> Your goal
Would you output the whole of the data exactly?

----

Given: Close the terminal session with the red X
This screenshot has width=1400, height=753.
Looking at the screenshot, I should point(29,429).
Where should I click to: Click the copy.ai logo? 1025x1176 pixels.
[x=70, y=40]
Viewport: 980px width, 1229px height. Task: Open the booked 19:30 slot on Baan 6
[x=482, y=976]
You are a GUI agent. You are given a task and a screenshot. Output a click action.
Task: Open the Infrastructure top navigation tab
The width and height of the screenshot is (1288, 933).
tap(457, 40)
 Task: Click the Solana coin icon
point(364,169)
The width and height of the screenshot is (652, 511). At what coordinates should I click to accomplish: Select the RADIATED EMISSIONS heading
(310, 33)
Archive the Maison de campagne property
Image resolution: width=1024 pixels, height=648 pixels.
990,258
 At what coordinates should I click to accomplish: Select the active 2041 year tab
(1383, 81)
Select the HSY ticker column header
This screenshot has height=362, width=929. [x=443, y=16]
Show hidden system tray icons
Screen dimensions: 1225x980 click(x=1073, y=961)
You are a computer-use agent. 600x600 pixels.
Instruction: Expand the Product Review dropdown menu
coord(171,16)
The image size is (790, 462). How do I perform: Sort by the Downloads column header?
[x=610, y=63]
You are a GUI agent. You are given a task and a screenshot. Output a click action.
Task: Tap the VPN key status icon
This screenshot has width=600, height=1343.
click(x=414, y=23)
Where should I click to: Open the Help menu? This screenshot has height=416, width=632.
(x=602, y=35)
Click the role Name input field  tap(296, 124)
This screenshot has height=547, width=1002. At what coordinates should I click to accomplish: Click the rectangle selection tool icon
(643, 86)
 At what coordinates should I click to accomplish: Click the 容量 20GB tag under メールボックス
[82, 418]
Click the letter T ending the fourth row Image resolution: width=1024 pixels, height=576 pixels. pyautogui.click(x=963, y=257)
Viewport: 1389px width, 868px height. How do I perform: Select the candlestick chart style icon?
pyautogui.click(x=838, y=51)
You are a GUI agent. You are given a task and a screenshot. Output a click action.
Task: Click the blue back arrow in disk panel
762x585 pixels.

----

> Reply
Given: Close the terminal session with the red X
This screenshot has width=1400, height=753.
Looking at the screenshot, I should point(29,429).
Where should I click to: Click the copy.ai logo? 1025x1176 pixels.
[x=70, y=40]
Viewport: 980px width, 1229px height. Task: Open the booked 19:30 slot on Baan 6
[x=482, y=976]
You are a GUI agent. You are given a task and a screenshot. Output a click action.
Task: Open the Infrastructure top navigation tab
The width and height of the screenshot is (1288, 933).
tap(457, 40)
 Task: Click the Solana coin icon
point(364,169)
The width and height of the screenshot is (652, 511). At what coordinates should I click to accomplish: Select the RADIATED EMISSIONS heading
(310, 33)
Archive the Maison de campagne property
Image resolution: width=1024 pixels, height=648 pixels.
990,258
 At what coordinates should I click to accomplish: Select the active 2041 year tab
(1383, 81)
Select the HSY ticker column header
This screenshot has height=362, width=929. [x=443, y=16]
Show hidden system tray icons
Screen dimensions: 1225x980 click(x=1073, y=961)
You are a computer-use agent. 600x600 pixels.
Instruction: Expand the Product Review dropdown menu
coord(171,16)
The image size is (790, 462). How do I perform: Sort by the Downloads column header?
[x=610, y=63]
You are a GUI agent. You are given a task and a screenshot. Output a click action.
Task: Tap the VPN key status icon
This screenshot has width=600, height=1343.
click(x=414, y=23)
Where should I click to: Open the Help menu? This screenshot has height=416, width=632.
(x=602, y=35)
Click the role Name input field  tap(296, 124)
This screenshot has height=547, width=1002. At what coordinates should I click to accomplish: Click the rectangle selection tool icon
(643, 86)
 At what coordinates should I click to accomplish: Click the 容量 20GB tag under メールボックス
[82, 418]
Click the letter T ending the fourth row Image resolution: width=1024 pixels, height=576 pixels. pyautogui.click(x=963, y=257)
Viewport: 1389px width, 868px height. How do I perform: Select the candlestick chart style icon?
pyautogui.click(x=838, y=51)
You are a GUI agent. You are given a task and a screenshot. Output a click action.
Task: Click the blue back arrow in disk panel
762x585 pixels.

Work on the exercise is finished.